### DATA EXTRACT

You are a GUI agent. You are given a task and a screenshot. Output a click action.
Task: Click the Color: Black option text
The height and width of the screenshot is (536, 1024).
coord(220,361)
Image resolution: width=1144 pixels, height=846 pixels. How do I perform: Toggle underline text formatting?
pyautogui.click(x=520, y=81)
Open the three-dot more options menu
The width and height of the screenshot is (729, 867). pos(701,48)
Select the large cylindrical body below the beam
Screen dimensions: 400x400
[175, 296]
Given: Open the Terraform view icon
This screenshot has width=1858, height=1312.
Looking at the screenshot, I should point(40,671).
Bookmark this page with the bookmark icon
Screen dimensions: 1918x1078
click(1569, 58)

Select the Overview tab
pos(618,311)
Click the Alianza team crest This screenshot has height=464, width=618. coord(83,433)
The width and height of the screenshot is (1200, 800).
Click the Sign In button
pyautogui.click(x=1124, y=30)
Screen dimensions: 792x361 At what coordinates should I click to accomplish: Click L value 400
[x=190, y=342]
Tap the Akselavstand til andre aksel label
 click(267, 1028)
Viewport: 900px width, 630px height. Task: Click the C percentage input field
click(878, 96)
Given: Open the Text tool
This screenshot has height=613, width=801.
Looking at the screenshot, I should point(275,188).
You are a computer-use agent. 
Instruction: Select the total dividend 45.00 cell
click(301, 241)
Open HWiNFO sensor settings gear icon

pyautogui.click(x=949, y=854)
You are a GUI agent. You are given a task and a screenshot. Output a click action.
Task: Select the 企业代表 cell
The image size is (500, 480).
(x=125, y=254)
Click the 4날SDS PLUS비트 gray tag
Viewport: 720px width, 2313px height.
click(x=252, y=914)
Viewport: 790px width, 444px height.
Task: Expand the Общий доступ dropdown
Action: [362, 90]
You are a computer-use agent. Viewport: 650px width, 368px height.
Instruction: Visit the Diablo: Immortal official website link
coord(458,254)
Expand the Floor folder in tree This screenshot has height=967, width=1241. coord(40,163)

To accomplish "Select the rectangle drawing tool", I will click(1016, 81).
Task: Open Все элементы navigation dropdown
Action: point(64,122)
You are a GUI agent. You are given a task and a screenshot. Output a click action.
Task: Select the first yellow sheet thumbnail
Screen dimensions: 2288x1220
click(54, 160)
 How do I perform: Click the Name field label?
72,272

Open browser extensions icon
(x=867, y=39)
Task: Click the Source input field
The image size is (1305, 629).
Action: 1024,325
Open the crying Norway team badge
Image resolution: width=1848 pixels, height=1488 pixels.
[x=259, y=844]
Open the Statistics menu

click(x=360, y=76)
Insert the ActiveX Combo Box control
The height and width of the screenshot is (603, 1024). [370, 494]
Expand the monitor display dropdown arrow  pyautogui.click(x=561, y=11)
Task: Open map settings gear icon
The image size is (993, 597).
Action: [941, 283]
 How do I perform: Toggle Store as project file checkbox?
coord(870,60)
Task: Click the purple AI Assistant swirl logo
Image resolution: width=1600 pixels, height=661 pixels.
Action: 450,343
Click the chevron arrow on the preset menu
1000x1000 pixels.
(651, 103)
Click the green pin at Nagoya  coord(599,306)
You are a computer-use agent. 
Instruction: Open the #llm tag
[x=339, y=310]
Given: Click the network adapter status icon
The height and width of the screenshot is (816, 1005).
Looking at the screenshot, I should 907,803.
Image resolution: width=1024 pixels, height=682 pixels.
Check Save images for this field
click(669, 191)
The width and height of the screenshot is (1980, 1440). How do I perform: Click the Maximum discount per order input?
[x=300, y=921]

### TASK
Using the entries above, output exactly the lines between the line holding "How do I perform: Click the Name" and the line holding "Given: Click the network adapter status icon", end lines included, and nothing more.

### RESPONSE AREA
 How do I perform: Click the Name field label?
72,272

Open browser extensions icon
(x=867, y=39)
Task: Click the Source input field
The image size is (1305, 629).
Action: 1024,325
Open the crying Norway team badge
Image resolution: width=1848 pixels, height=1488 pixels.
[x=259, y=844]
Open the Statistics menu

click(x=360, y=76)
Insert the ActiveX Combo Box control
The height and width of the screenshot is (603, 1024). [370, 494]
Expand the monitor display dropdown arrow  pyautogui.click(x=561, y=11)
Task: Open map settings gear icon
The image size is (993, 597).
Action: [941, 283]
 How do I perform: Toggle Store as project file checkbox?
coord(870,60)
Task: Click the purple AI Assistant swirl logo
Image resolution: width=1600 pixels, height=661 pixels.
Action: 450,343
Click the chevron arrow on the preset menu
1000x1000 pixels.
(651, 103)
Click the green pin at Nagoya  coord(599,306)
You are a computer-use agent. 
Instruction: Open the #llm tag
[x=339, y=310]
Given: Click the network adapter status icon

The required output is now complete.